As a small outfit with a limited distribution footprint, Fegley’s uses one decked-out jockey box, which keeps overall construction costs low. Though you might expect a bigger brewery to dramatically jazz up its portfolio, that’s not always the case. A national brewery can’t necessarily blow its festival budget to costume jockey boxes from California to Florida, and if it’s aiming for a consistent marketing message, those manufacturing materials can add up.
Funkwerks of Fort Collins, Colorado, distributes to three states and uses just one jockey box. So a few years ago, co-founder Brad Lincoln agreed to pay $400 for a custom-converted 1940s refrigerator whose top half slid over the box. But somewhere between fixing the face clock and painting the container lime-green to match the brewery’s color scheme, Lincoln laughs that his friendly neighborhood junk collector/tinkerer/brewery-stuff-maker “kept making cool suggestions.” Final price tag? $600.
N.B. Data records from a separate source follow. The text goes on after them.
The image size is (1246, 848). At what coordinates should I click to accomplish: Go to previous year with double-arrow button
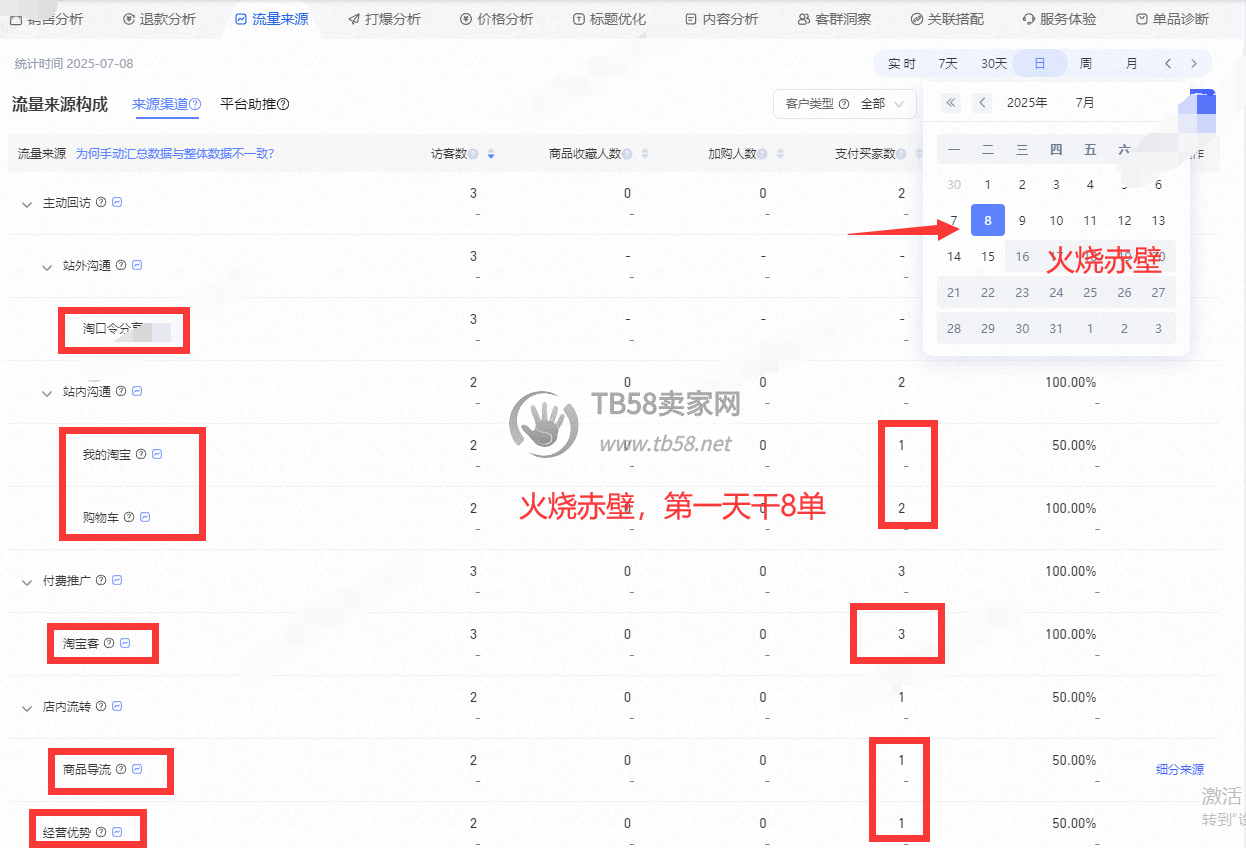click(951, 102)
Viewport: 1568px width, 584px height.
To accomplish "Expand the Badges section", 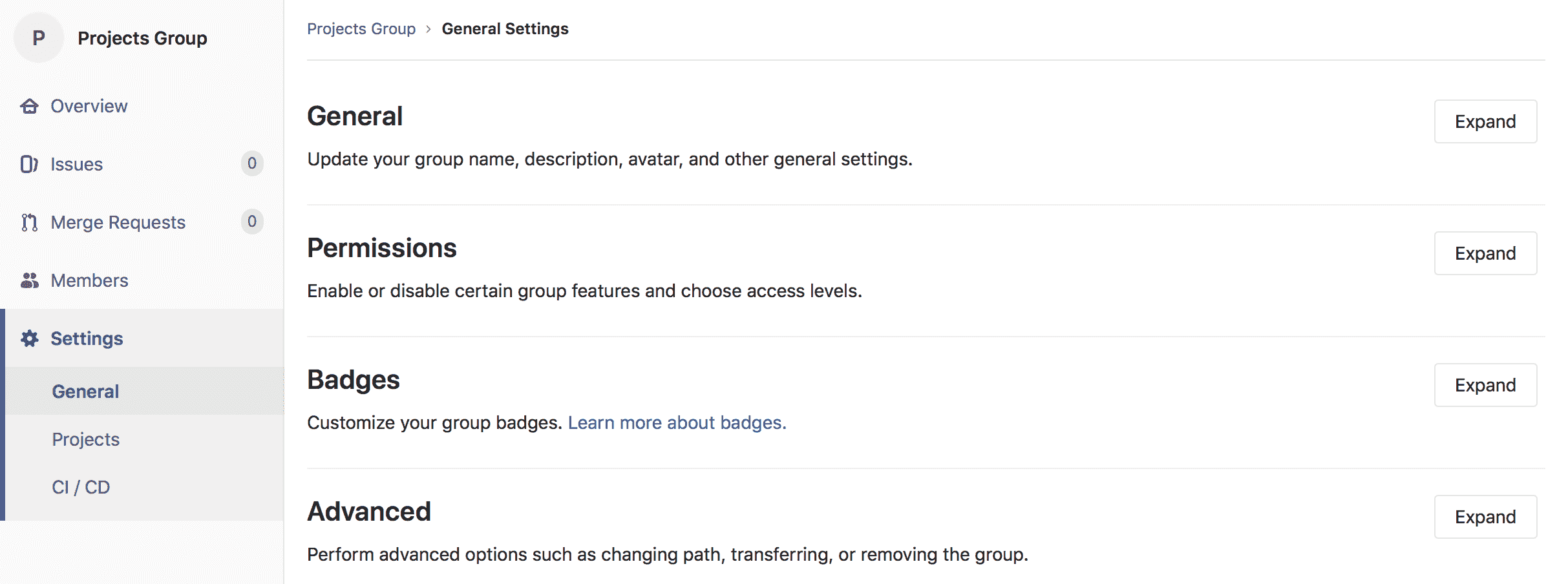I will point(1485,384).
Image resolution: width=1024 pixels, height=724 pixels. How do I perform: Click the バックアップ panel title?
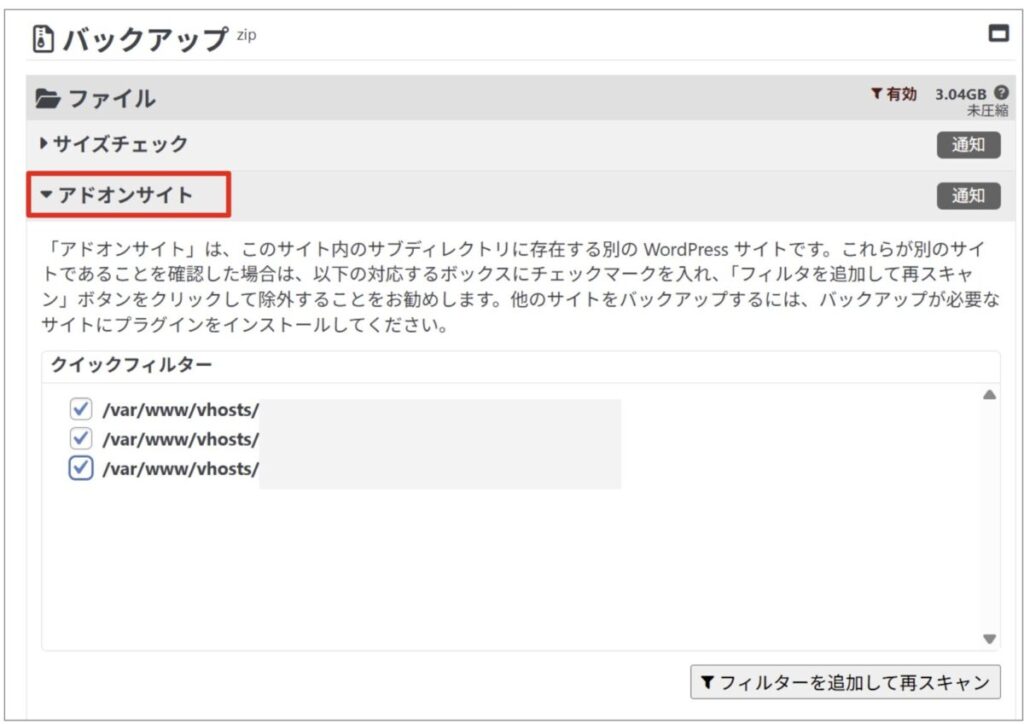146,39
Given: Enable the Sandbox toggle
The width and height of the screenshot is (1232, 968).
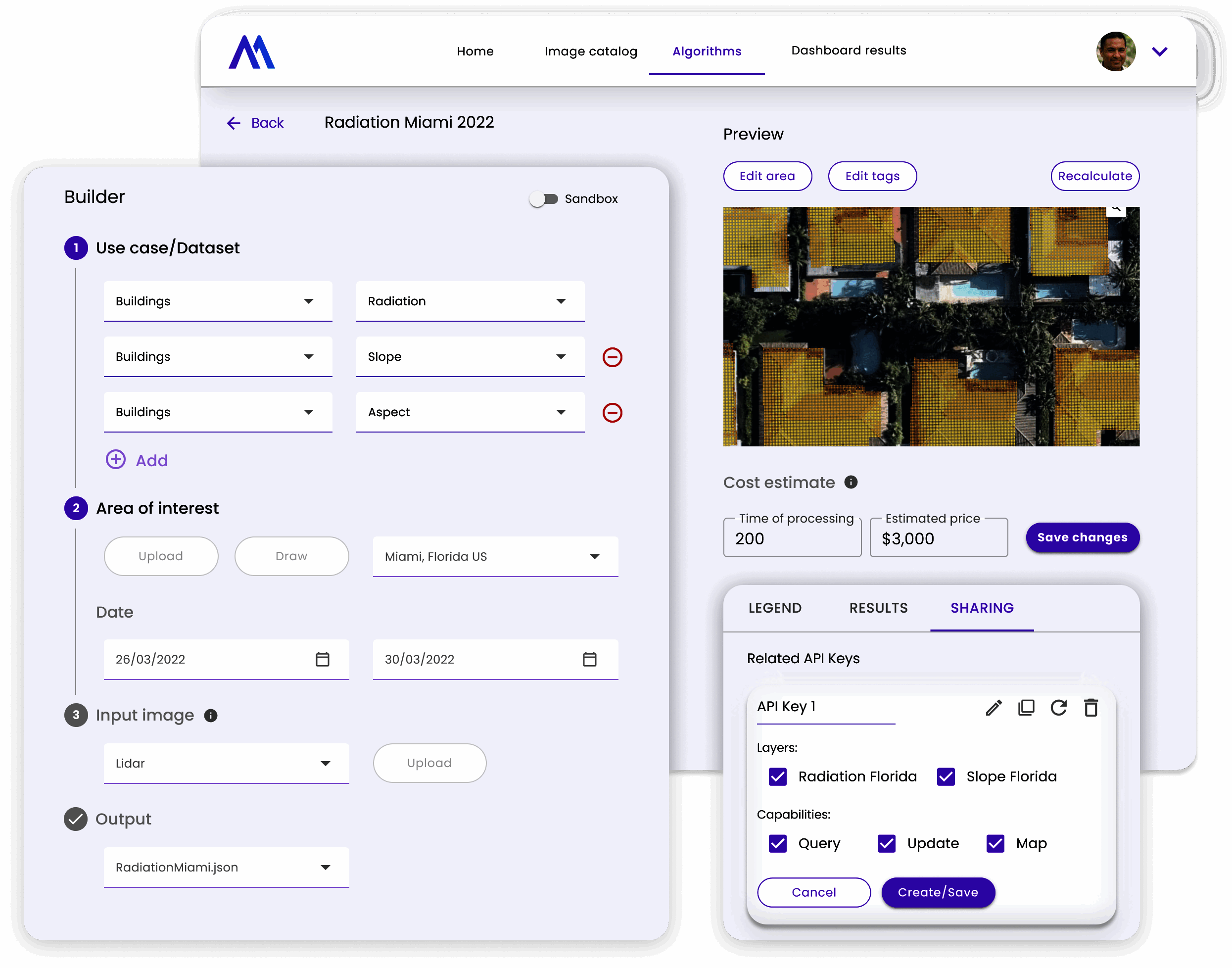Looking at the screenshot, I should [x=544, y=199].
Lincoln doesn’t regret the cost and got three good years out of the old fridge before he passed it on to another brewery. In that time, he observed three things: People loved coming over to claim the logoed magnets pasted across the fridge face; older festival attendees who might have been repelled by Funkwerks’ edgy name or challenging flavor profiles were attracted to an appliance from their youth; and other breweries suddenly sported refrigerator-themed box covers, too.
Though jockey box covers tend more toward the individual than the faddish, Lincoln noticed another trend not long ago. After a beetle infestation killed off forests around Colorado, some of the state’s breweries recycled the wood by commissioning covers made from the felled trees.
Once in a while a brewer somewhere even lugs out a seasonal novelty.
“Why not build a giant coffin and put taps into it?” Joe Vella, co-owner of The Brewers’ Collective on Long Island, remembers asking before a Halloween fest.
Built according to real-life specs, the coffin emerges twice every October for a local “Punktoberfest” and a fundraiser for a bat sanctuary. It stands (or rather lies) as an example of what most brewery employees who put time and money into creating a memorable jockey box covers aim to achieve. Not only does it serve as a talk-piece and a landmark, it also expresses the personality of the brewery and encapsulates the spirit that makes beer enjoyable.
“I think [it] shows our irreverent side,” Vella says. “And we like to have fun at events.”